By SmallBusinessComputing Staff | Posted May 01, 2000
by Steve Bennett

Rating 92

Given a choice of a root canal or attempting to connect to the Internet from a hotel room, most business travelers would opt for the dental procedure. The good news is that you can have your e-mail and travel too, without the hassle or exorbitant phone bill. The answer lies in wireless communication.

Two wireless PCMCIA units (a.k.a. PC cards) that can make it all happen are the Sierra Wireless AirCard 300 and the Novatel Merlin. As long as you're in an area with CDPD (Cellular Digital Packet Data) coverage (which is most of the country), you can use the cards to either to log onto a corporate network to check e-mail, or just browse the Web. The speeds will be slow, at 19.2Kbps. But unless you're downloading large e-mail attachments, it's a small price to pay for the luxury of instant access.

Both Type II PC cards are easy to install and provide software for configuring the card and monitoring connections. The Merlin software installation was slightly more user friendly. They work with Windows 95/98, and some Windows CE handhelds (version 2.0 and higher). They provide a unique IP address, as well as data encryption for over-the-air security. And once you log on, performance is identical.

There are, however, important differences between the two units. While the AirCard 300 is referred to as a "wireless modem," it's actually a wide-area network interface card (NIC) ­ pop it in, and you're instantly on line ­ no muss, no fuss. The Merlin however, functions as a conventional modem and relies on built-in protocols (TCP/IP, PPP, and SLIP). To log on to the net with the Merlin you need to launch a dialer, as you would with a conventional dialup modem. But, for the convenience of AirCard's instant connection, you will pay up to 50 percent more than the Merlin.

The AirCard 300 sports a removable telescoping antenna (about 2 inches long when collapsed) that easily slips on and off. This also means that it can easily be lost. Be prepared to shell out another $49 if you need a replacement. In contrast, the Merlin sports an ultra-thin built-in, folding antenna, which slides and locks into five different positions. The antenna looks flimsy, but it's made of nickel titanium, which means you can bend it 180 degrees and it will spring back into position.

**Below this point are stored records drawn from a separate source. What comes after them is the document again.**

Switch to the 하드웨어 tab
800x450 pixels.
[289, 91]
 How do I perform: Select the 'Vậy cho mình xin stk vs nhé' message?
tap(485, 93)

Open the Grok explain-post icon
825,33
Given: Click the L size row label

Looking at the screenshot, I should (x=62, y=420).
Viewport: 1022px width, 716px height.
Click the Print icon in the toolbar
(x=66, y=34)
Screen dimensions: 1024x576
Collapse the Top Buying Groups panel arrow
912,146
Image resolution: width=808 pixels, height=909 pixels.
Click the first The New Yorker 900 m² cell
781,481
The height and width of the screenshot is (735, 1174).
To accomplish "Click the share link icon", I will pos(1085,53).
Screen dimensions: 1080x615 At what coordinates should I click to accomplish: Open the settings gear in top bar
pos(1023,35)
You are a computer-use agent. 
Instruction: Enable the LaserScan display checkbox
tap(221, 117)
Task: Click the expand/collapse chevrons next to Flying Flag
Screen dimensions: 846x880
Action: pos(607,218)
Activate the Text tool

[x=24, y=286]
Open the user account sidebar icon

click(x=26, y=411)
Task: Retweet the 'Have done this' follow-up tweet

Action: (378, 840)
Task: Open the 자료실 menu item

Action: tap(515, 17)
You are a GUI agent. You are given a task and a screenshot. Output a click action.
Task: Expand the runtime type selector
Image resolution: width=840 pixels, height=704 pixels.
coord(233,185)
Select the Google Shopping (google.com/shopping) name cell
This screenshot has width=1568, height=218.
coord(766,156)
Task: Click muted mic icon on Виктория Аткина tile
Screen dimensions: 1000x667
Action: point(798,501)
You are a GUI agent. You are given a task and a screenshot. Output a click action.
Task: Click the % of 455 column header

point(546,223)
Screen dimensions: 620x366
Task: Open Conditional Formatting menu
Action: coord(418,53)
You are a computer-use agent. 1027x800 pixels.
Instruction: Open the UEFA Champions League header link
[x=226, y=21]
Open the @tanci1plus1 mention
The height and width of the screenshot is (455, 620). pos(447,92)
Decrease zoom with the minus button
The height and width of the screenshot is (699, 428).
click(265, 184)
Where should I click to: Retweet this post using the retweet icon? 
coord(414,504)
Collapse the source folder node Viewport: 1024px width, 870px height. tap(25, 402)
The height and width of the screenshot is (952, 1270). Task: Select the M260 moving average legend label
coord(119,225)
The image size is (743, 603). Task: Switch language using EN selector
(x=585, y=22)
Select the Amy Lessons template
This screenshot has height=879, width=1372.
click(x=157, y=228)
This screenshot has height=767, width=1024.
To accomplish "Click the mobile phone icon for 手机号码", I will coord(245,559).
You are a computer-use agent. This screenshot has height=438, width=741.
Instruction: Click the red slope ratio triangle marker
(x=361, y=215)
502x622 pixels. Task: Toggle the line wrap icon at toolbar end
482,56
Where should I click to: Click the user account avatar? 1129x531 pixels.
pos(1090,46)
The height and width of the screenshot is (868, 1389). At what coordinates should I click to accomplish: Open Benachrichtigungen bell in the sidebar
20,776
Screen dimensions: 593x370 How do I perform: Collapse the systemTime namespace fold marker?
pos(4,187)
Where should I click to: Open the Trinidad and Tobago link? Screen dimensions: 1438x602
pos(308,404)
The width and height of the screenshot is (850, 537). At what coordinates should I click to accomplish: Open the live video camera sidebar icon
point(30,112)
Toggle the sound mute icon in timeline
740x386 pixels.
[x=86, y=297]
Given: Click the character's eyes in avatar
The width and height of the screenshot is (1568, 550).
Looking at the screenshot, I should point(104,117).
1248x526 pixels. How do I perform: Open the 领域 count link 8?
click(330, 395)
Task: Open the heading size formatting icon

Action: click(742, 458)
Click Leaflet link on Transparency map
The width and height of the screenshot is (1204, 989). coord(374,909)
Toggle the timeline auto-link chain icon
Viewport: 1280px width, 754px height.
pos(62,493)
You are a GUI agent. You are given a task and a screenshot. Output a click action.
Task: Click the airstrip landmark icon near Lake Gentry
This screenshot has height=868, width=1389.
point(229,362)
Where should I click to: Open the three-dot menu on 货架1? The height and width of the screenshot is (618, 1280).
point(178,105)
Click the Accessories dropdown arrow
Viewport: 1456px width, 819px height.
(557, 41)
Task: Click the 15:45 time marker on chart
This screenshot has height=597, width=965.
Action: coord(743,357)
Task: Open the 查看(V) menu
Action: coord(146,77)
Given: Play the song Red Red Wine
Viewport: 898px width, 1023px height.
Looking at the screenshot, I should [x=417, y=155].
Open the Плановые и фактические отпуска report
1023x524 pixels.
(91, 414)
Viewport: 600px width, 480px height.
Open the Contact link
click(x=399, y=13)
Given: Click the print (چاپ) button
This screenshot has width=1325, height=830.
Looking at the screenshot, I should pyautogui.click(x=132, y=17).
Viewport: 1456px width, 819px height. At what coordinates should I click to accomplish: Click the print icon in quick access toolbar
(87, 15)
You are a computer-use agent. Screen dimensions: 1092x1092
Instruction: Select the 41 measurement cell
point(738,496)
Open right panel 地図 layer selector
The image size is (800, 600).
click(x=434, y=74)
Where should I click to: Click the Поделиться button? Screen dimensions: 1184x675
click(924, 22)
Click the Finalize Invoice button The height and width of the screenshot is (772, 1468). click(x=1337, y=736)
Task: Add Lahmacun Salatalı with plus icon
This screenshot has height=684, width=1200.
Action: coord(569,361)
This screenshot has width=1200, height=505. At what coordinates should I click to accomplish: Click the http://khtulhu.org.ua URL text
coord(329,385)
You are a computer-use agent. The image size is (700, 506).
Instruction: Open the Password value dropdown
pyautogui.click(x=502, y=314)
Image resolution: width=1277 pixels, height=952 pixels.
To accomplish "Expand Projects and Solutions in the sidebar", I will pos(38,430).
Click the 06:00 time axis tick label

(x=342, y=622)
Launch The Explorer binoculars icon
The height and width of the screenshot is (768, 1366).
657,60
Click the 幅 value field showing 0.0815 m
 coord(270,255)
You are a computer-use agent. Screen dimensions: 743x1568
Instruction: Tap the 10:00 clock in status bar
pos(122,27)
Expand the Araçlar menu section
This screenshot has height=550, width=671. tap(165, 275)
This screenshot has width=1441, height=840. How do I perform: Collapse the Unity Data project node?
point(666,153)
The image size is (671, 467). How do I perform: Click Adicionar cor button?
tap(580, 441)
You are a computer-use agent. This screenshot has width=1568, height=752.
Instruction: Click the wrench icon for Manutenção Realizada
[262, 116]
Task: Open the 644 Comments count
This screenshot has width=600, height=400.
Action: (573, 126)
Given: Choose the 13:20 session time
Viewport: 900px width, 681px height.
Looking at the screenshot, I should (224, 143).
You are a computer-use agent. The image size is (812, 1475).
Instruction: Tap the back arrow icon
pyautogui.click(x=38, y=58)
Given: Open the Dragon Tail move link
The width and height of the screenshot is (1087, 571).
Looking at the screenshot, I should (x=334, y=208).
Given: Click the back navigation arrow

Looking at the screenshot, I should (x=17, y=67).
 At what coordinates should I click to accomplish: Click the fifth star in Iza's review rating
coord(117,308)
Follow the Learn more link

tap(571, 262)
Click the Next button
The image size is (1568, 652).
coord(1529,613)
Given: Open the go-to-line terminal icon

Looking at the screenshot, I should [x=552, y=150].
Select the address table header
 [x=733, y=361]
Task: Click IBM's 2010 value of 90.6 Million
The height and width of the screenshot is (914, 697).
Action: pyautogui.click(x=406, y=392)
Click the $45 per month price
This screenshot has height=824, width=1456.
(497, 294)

In addition to the purchase price of either unit, there's the added cost for a service plan from a wireless provider such as Bell Atlantic Mobile, AT&T, or GoAmerica. Each offers a gaggle of plans. In general, the options include signing up for a lower monthly fee and paying by the volume of data that's sent and received, or paying a flat monthly rate ($39 to $59) for unlimited use.

Be aware that both cards feed on power from the laptop and can have voracious appetites when sending or receiving data. For quick e-mail checks, it won't use up too much juice. But for doing extended surfing from a hotel room or an airport lounge, it's better to find an AC connection first.

With either card you'll be the envy of your fellow travelers as they painfully search for analog lines to get e-mail or browse the Web. For a price, the AirCard can get users on line faster than the Merlin. But if all that's needed is an easy to use modem with a friendly design, the Merlin makes a great choice.